BP ups asset sales, dividend as big oil Q3 kicks off
LONDON (Reuters) - BP Plc kicked off the quarterly results season for top global oil firms with some good news for the sector's beleaguered investors - a forecast beating result, a dividend hike, and a promise to sell more assets and return the proceeds to shareholders.
The world No. 5 by value among investor-controlled oil and gas groups also reassured investors that capital spending next year would stay steady at $24-$25 billion - a slight tightening from previous guidance of $24-$27 billion for the years up to 2020.
Shareholders throughout the sector have been worried that rising costs will allow spending to balloon, crimping cash flow should oil prices drop and reducing the industry's ability to offer them returns.

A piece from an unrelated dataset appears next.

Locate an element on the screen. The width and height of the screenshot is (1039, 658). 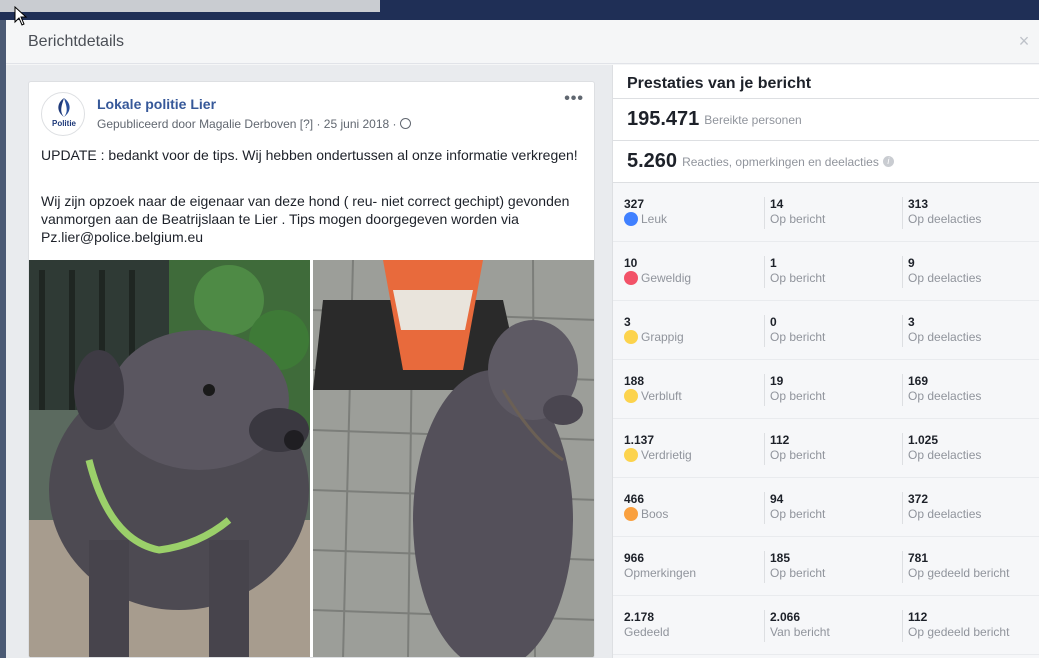
dialog-header: Berichtdetails × is located at coordinates (522, 42).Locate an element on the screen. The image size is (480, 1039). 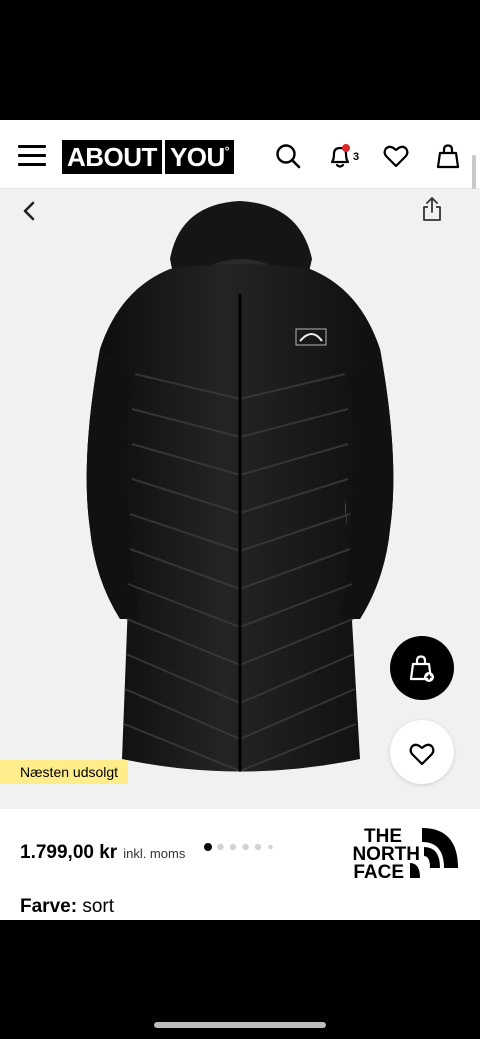
bell-icon is located at coordinates (340, 156).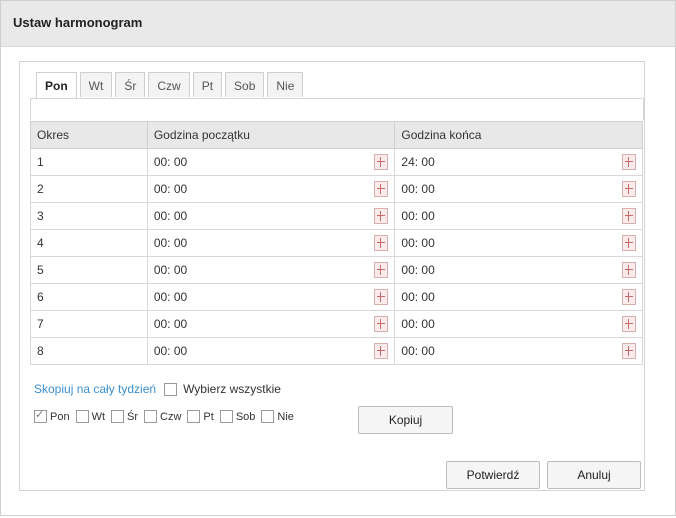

BP's underlying replacement cost net profit for the quarter was $3.692 billion compared with a company-supplied consensus forecast of $3.170 billion.
The figure was sharply lower than a year ago's $5.017 billion - mainly because of weaker refining margins, divestment of refineries and reduced income from its Russian business, but it was more than the second quarter's $2.712 billion when a big Russian tax charge hit the bottom line.
The company also raised its quarterly dividend by 5.6 percent to 9.5 cents a share and said it would sell $10 billion of assets over the next two years, returning most of the proceeds to shareholders - a higher rate of disposal than previously promised.
BP has already sold $38 billion of assets to pay for the Gulf of Mexico oil spill of 2010 - but asset sales have become a theme throughout the sector as it struggles with rising costs and eyes potentially lower oil prices in future.
The company recently won a small victory in its sea of legal defeats over the oil spill and in the results it derecognized about $400 million of provisions within the $20 billion fund it has set aside for certain types of compensation.
However, it raised slightly its overall cumulative charge for the spill to $42.5 billion from $42.4 billion.